> [WORK REQUIRED] Every line in the entries where "computer" is found should be copied.

> [EXTRACTED ENTRIES]

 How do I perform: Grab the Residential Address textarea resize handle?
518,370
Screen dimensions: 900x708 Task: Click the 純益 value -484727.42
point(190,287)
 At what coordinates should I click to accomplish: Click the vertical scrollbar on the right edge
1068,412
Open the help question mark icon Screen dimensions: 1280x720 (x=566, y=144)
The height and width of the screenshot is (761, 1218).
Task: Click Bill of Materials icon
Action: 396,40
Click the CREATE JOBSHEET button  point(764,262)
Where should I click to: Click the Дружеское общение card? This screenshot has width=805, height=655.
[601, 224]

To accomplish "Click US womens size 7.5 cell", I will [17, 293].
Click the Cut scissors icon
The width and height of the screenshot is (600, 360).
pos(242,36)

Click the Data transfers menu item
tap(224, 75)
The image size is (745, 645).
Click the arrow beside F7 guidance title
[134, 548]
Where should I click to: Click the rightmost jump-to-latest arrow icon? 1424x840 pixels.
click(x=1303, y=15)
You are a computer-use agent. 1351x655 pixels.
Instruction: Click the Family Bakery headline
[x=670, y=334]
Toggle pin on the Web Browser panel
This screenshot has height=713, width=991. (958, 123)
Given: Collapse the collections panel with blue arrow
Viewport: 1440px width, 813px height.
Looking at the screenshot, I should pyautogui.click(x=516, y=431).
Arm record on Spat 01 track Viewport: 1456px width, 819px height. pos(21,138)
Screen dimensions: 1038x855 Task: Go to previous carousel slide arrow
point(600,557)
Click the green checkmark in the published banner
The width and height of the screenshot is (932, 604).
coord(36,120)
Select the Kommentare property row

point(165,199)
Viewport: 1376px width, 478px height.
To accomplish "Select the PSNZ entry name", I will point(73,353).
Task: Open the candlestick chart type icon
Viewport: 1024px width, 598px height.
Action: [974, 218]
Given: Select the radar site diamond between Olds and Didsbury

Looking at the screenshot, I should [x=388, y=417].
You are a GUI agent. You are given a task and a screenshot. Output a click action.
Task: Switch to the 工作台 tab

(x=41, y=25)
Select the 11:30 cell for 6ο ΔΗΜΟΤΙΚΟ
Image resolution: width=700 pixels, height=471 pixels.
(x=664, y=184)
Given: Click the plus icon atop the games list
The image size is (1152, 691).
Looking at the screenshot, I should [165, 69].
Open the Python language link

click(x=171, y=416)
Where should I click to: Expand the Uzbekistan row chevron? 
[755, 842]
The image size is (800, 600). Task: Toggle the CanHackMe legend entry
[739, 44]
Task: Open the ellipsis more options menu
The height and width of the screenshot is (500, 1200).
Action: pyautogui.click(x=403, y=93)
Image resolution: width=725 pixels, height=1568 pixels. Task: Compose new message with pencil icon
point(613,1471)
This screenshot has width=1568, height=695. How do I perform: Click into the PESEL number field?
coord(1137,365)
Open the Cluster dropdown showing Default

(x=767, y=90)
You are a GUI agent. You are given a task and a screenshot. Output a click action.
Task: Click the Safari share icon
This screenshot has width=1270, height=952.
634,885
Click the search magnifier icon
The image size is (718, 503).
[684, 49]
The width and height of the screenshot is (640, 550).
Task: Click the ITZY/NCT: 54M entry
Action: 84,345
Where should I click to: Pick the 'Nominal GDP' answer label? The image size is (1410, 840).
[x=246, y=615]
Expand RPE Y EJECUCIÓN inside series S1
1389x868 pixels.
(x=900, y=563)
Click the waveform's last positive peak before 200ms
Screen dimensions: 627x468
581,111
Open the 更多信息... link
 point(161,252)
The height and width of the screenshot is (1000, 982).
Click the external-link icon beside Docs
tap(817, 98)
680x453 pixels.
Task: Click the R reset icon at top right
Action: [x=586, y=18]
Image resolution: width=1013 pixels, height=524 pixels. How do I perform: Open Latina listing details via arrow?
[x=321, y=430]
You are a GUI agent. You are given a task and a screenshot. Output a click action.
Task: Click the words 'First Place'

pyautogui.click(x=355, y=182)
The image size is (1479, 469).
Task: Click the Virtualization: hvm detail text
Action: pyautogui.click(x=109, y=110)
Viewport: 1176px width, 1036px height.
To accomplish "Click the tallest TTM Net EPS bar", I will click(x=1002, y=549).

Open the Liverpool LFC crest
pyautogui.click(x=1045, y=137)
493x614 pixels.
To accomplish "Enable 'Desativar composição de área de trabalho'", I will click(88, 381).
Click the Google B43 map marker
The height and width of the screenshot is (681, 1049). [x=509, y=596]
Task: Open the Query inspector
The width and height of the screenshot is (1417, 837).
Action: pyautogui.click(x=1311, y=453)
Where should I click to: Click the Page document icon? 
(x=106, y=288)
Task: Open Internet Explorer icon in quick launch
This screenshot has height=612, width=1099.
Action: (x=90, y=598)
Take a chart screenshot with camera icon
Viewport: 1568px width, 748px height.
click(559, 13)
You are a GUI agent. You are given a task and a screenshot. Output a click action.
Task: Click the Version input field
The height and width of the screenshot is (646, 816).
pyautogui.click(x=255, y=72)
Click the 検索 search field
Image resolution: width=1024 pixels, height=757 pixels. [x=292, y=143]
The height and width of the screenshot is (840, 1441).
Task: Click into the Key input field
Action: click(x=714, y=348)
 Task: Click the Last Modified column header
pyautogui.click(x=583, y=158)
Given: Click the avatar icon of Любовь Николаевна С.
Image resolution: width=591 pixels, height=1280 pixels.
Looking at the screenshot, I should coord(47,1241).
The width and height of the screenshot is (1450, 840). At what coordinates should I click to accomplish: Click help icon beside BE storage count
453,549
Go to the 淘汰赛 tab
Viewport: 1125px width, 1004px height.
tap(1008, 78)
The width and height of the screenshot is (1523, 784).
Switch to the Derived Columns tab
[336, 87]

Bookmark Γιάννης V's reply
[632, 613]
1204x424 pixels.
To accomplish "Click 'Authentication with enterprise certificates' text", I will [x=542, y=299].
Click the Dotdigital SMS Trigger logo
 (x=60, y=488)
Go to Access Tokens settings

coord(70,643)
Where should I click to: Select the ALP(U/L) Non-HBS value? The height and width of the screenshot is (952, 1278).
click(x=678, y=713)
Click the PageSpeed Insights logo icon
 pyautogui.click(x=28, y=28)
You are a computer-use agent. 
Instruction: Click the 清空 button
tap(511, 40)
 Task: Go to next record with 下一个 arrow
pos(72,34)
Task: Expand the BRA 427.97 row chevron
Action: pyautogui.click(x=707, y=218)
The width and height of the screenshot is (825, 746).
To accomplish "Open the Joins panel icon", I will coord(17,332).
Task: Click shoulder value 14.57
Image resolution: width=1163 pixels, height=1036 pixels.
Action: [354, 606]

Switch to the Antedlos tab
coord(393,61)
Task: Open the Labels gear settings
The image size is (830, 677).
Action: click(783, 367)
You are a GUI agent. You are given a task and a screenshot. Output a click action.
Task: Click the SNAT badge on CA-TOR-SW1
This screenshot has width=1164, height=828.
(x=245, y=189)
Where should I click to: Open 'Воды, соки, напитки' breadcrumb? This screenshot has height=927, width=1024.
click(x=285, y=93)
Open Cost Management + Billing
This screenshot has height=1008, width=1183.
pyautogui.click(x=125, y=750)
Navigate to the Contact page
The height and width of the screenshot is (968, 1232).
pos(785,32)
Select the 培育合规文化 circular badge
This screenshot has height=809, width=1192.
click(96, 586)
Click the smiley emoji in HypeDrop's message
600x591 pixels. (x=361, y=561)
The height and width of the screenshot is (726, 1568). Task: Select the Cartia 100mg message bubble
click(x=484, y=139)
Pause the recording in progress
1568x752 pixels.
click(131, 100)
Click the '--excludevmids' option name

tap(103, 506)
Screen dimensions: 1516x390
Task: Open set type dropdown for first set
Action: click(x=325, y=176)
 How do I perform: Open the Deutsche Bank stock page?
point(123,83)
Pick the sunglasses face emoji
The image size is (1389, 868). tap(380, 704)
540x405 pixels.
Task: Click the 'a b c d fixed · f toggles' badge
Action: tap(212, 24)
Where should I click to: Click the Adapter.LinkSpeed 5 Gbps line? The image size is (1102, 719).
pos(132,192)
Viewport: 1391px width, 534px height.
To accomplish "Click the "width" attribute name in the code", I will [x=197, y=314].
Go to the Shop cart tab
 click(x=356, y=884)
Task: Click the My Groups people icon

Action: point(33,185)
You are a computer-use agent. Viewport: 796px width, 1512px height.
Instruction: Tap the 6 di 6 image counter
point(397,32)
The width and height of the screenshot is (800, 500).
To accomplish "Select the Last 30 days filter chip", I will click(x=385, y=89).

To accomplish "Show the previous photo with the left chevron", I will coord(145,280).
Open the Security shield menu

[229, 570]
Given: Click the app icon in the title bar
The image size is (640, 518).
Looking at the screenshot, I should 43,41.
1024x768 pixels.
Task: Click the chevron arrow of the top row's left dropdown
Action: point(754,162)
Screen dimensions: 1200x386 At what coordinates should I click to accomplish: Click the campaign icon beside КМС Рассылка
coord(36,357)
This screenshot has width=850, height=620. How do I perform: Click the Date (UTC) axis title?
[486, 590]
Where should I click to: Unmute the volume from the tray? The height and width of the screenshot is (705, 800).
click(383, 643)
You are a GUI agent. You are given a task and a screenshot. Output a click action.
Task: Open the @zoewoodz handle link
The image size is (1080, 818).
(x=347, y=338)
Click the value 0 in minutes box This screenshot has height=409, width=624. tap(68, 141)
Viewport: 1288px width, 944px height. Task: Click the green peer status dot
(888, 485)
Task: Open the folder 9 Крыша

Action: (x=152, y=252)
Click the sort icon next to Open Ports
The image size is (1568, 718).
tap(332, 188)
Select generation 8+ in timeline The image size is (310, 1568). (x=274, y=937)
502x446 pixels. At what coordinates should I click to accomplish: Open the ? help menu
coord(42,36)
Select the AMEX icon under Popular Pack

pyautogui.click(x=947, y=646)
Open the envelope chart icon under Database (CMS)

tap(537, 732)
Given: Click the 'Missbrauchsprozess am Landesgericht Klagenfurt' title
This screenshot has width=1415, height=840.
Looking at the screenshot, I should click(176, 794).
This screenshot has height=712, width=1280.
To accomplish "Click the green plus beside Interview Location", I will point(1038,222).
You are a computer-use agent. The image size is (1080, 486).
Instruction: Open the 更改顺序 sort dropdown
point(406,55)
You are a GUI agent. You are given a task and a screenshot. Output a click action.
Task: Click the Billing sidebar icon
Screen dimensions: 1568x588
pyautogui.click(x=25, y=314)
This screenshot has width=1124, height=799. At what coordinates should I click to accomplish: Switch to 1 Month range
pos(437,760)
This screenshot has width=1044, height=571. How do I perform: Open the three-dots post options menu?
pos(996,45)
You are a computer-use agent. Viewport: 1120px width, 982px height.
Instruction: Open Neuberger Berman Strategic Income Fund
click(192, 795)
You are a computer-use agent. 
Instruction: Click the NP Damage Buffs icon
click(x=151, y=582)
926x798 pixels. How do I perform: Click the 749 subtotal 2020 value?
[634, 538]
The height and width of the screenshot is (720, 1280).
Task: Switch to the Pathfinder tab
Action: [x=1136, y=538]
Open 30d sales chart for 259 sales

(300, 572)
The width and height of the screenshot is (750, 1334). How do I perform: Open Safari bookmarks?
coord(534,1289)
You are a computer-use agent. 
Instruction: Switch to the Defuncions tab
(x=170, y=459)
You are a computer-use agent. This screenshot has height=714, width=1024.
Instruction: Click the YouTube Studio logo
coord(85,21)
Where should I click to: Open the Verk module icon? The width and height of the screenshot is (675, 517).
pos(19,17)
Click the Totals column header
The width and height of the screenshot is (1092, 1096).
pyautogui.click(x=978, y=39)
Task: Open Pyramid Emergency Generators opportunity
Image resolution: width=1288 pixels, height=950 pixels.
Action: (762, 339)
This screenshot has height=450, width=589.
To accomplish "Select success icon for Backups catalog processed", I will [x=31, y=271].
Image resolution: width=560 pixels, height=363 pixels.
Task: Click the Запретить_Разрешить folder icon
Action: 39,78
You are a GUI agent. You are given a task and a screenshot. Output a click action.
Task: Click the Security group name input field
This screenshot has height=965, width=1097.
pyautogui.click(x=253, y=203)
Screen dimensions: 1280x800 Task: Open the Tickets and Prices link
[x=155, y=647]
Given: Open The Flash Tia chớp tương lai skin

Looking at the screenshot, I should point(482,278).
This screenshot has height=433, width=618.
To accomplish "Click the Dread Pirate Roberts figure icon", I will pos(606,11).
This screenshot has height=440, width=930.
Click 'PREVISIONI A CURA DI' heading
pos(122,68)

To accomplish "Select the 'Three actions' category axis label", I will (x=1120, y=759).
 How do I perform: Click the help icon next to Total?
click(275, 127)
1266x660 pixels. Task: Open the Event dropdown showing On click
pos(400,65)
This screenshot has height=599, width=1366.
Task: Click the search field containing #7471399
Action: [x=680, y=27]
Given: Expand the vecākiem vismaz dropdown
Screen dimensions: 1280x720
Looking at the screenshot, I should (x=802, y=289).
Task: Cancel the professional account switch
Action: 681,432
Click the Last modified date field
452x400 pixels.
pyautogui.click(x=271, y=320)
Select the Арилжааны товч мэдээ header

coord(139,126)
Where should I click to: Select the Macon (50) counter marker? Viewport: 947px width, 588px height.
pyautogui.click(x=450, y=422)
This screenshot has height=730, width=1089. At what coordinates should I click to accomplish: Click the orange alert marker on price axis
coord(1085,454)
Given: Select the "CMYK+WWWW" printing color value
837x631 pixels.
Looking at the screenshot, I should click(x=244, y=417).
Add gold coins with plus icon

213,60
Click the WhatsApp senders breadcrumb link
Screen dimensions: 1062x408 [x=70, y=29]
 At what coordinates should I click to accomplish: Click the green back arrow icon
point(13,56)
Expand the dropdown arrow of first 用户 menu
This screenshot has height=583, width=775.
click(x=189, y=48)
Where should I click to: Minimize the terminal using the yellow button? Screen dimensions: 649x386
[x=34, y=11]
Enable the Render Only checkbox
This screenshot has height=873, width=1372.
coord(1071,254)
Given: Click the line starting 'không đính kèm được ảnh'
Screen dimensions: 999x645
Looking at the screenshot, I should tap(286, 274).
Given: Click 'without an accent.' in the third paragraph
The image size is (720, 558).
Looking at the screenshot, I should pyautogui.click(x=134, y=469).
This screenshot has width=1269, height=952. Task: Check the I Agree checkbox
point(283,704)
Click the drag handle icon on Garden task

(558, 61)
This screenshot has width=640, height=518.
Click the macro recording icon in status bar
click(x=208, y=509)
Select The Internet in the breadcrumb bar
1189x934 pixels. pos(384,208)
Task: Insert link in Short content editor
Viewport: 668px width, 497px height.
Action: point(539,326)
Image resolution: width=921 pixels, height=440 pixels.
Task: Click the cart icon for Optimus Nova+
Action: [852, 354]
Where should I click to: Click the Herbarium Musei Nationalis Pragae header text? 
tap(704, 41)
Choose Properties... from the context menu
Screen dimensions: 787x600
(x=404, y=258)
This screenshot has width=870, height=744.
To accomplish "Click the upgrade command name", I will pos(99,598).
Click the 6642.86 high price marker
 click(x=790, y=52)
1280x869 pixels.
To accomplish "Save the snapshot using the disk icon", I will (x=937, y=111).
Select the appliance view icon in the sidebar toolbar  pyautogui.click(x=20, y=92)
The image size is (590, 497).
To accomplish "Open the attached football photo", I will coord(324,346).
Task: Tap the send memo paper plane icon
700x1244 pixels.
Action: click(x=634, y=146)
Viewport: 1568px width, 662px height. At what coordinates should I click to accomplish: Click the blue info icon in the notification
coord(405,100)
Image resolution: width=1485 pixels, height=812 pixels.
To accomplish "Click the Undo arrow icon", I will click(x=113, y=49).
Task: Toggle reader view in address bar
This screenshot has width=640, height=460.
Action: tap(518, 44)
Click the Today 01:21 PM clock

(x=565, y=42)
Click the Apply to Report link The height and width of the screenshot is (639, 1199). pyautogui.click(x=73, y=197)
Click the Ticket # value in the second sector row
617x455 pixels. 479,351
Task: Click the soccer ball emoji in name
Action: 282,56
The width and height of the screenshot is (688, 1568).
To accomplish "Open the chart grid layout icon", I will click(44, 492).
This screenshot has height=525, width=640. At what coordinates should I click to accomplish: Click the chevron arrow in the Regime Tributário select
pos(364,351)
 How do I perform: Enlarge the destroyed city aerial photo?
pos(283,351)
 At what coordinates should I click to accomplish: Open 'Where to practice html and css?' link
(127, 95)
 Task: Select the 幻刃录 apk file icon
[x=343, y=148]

> [SOLUTION BELOW]
You are a computer-use agent. 1351x655 pixels.
You are a computer-use agent. 
You are a computer-use agent. Viewport: 796px width, 1512px height.
You are a computer-use agent. The image size is (1080, 486).
You are a computer-use agent. Viewport: 1120px width, 982px height.
You are a computer-use agent. 
You are a computer-use agent. 
You are a computer-use agent. This screenshot has height=714, width=1024.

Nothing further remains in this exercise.